══ PAGE EXCERPT ══
The Kubernetes Migration That Took a Year

lesson
migration-planning
"bare-metal-\u2192-vms-\u2192-containers-\u2192-k8s"
blast-radius
strangler-fig
l2 ---# The Kubernetes Migration That Took a Year

Topics: migration planning, bare metal → VMs → containers → K8s, blast radius, strangler fig Level: L2 (Operations) Time: 60–75 minutes Prerequisites: Basic understanding of VMs and containers helpful

The Mission¶

The CTO announces: "We're moving to Kubernetes." Engineering estimates 3 months. It takes 14 months. Six services are still on VMs a year later. The K8s cluster had three production incidents caused by the migration itself. And the team is exhausted.

This isn't a Kubernetes tutorial. It's a lesson about migration — how to move a running production system from one platform to another without dropping everything in transit. The principles apply whether you're migrating to K8s, to the cloud, or between cloud providers.

Why Migrations Take Longer Than Expected¶

The Iceberg Problem¶

The visible work: containerize services, write manifests, deploy to K8s.

The hidden work (the other 80%):

Visible (20%):
  ├── Write Dockerfiles
  ├── Write K8s manifests
  └── Deploy to cluster

Hidden (80%):
  ├── Persistent storage (databases, file uploads, sessions)
  ├── Networking (service discovery, DNS, firewalls between old and new)
  ├── Secrets management (move from files/env to K8s Secrets or Vault)
  ├── Monitoring and alerting (rewrite dashboards, adjust alerts)
  ├── CI/CD pipelines (rebuild for container workflow)
  ├── Local development workflow (everyone needs to learn containers)
  ├── Log aggregation (stdout/stderr vs log files, new pipeline)
═══
══ DATA SHOWN ══
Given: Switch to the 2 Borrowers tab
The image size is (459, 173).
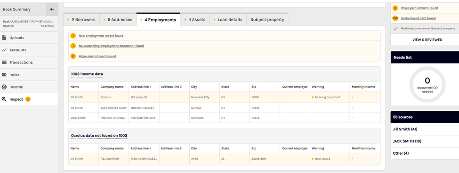Looking at the screenshot, I should tap(81, 20).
═══
## INSTRUCTIONS
1. Output the portion of the Kubernetes migration lesson running from "The hidden work" to "dashboards, adjust alerts)", copied word for word.
2. Answer these from the Kubernetes migration lesson:
(a) How long did engineering estimate the migration would take, and how long did it actually take?
(b) What percentage of the work does the lesson label as hidden?
(c) What time range does the lesson list for completing it?

## SOLUTIONS FOR EACH TASK
1.
The hidden work (the other 80%):

Visible (20%):
  ├── Write Dockerfiles
  ├── Write K8s manifests
  └── Deploy to cluster

Hidden (80%):
  ├── Persistent storage (databases, file uploads, sessions)
  ├── Networking (service discovery, DNS, firewalls between old and new)
  ├── Secrets management (move from files/env to K8s Secrets or Vault)
  ├── Monitoring and alerting (rewrite dashboards, adjust alerts)

2.
(a) An estimated 3 months; it took 14 months.
(b) 80%.
(c) 60–75 minutes.